## Task requirements
1 – Say whether each statement agrees with the voting agreement below. Answer yes or no for each, and quote the deciding words from the agreement. (a) The agreement is dated as of February 28, 2000. (b) Under the Merger Agreement, Lexington will merge with and into Buyer. (c) Pilgrim Holdings Corporation is a wholly owned subsidiary of Lexington.
2 – Reproduce the part of the voting agreement below that starts at "EXHIBIT 99.2" and ends at "stockholder of Lexington.", word for word.
3 – Resume the voting agreement below, continuing from the point at which it stops.

EXHIBIT 99.2
VOTING AGREEMENT
This Voting Agreement is dated as of February 28, 2000, between ReliaStar
Financial Corp., a Delaware corporation ("Buyer"), and the stockholder named on
the signature page hereof (the "Stockholder") of Lexington Global Asset
Managers, Inc., a Delaware corporation ("Lexington").
Recitals
Buyer, Pilgrim Holdings Corporation, a wholly owned subsidiary of Buyer ("Merger
Sub"), and Lexington are entering into an Agreement and Plan of Merger dated as
of the date hereof (the "Merger Agreement"), pursuant to which Lexington shall
merge with and into Merger Sub (as set forth in the Merger Agreement) and the
existing stockholders of Lexington shall exchange their shares of capital stock
of Lexington for Common Stock of Buyer and/or cash.
The Stockholder is a significant stockholder of Lexington.
The execution and delivery of this Agreement is a condition precedent to Buyer
and Merger Sub consummating the Merger Agreement.
Agreement
Now, therefore, the parties hereby agree as follows:
Voting Proxy.
At each meeting of Lexington's stockholders convened to consider and vote upon
the adoption of the Merger Agreement and the merger contemplated thereby (the
"Merger"), the Stockholder shall vote all shares of Common Stock of Lexington
owned of record by him at the record date for the vote (including, except for
any shares for which the Stockholder's sole voting power results from his having
been named as proxy pursuant to the proxy solicitation conducted by Lexington in
connection with the meeting, any shares of Lexington Common Stock over which the
Stockholder has voting power, by contract or otherwise and excluding any shares
which Stockholder owns of record but does not have voting power) in favor of the
approval and adoption of the Merger Agreement and the Merger.

## Supplied information
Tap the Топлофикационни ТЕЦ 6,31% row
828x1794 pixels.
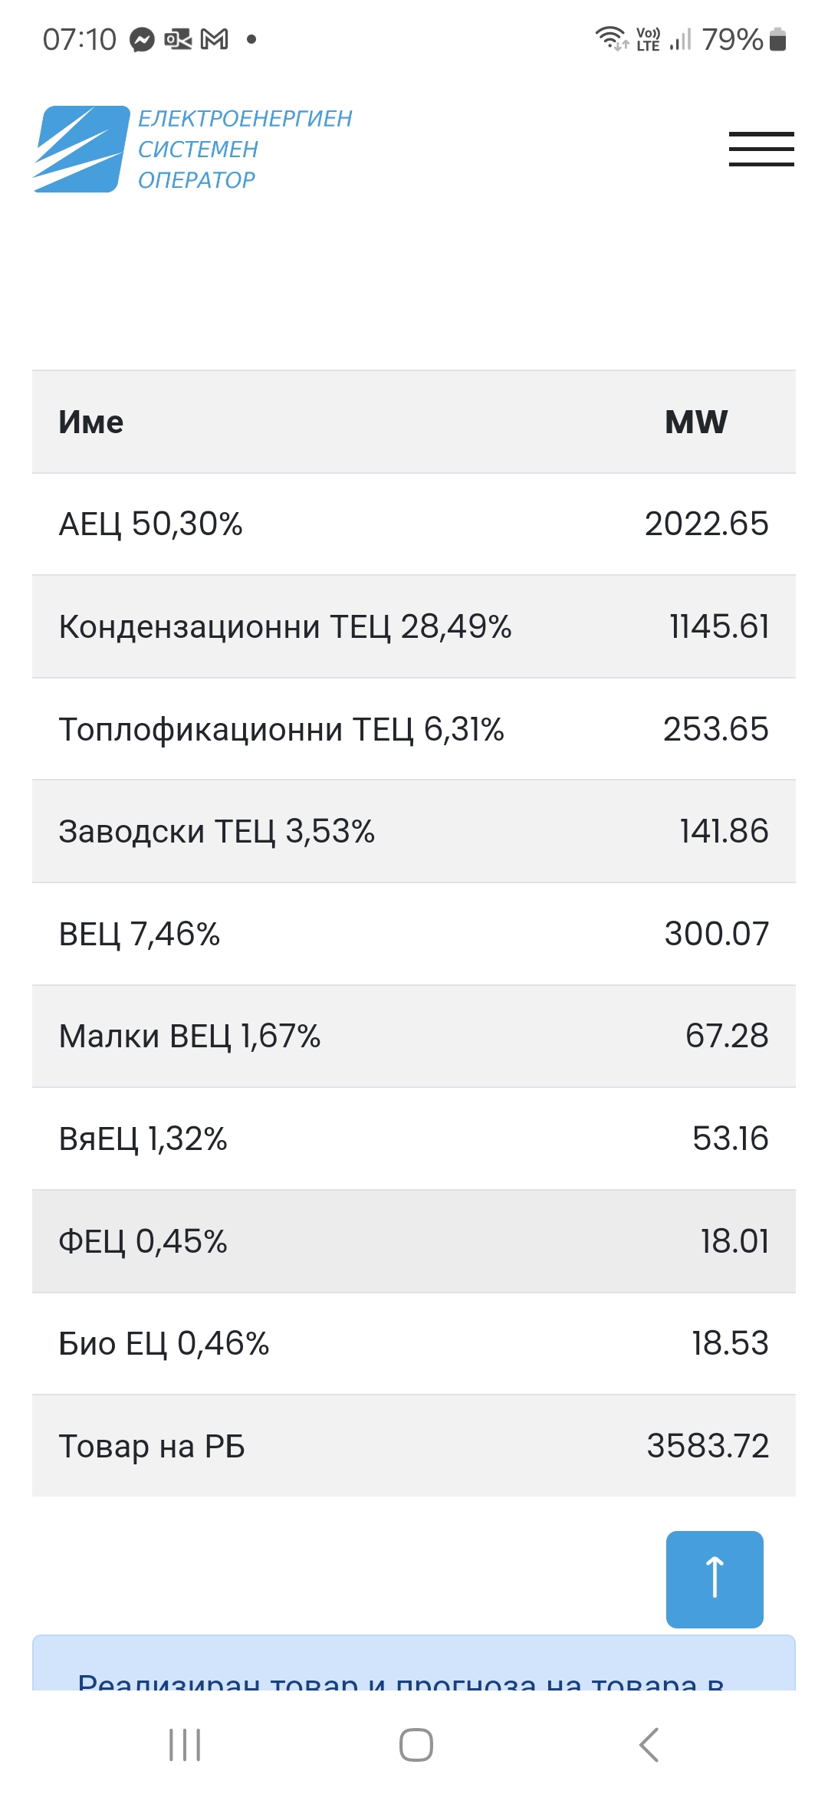(414, 729)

## Results of the tasks
1 –
(a) Yes: "This Voting Agreement is dated as of February 28, 2000"
(b) No: "Lexington shall merge with and into Merger Sub"
(c) No: "Pilgrim Holdings Corporation, a wholly owned subsidiary of Buyer"

2 –
EXHIBIT 99.2
VOTING AGREEMENT
This Voting Agreement is dated as of February 28, 2000, between ReliaStar
Financial Corp., a Delaware corporation ("Buyer"), and the stockholder named on
the signature page hereof (the "Stockholder") of Lexington Global Asset
Managers, Inc., a Delaware corporation ("Lexington").
Recitals
Buyer, Pilgrim Holdings Corporation, a wholly owned subsidiary of Buyer ("Merger
Sub"), and Lexington are entering into an Agreement and Plan of Merger dated as
of the date hereof (the "Merger Agreement"), pursuant to which Lexington shall
merge with and into Merger Sub (as set forth in the Merger Agreement) and the
existing stockholders of Lexington shall exchange their shares of capital stock
of Lexington for Common Stock of Buyer and/or cash.
The Stockholder is a significant stockholder of Lexington.

3 –
Notwithstanding anything to the contrary herein, Stockholder shall not be
obligated to vote, and Stockholders irrevocable proxy in the form of Annex A
shall not be deemed to give authority to vote, in favor of the Merger in the
event that any of the terms and conditions of the Merger Agreement are amended
or modified in any respect that has a material adverse effect on the rights or
remedies of such Stockholder.
Concurrently herewith, the Stockholder has executed and delivered to Buyer an
irrevocable proxy in the form of Annex A.
No Solicitation.
The Stockholder may not, directly or indirectly, take any action to seek,
initiate, or solicit any offer from any person, entity, or group regarding an
Acquisition Proposal.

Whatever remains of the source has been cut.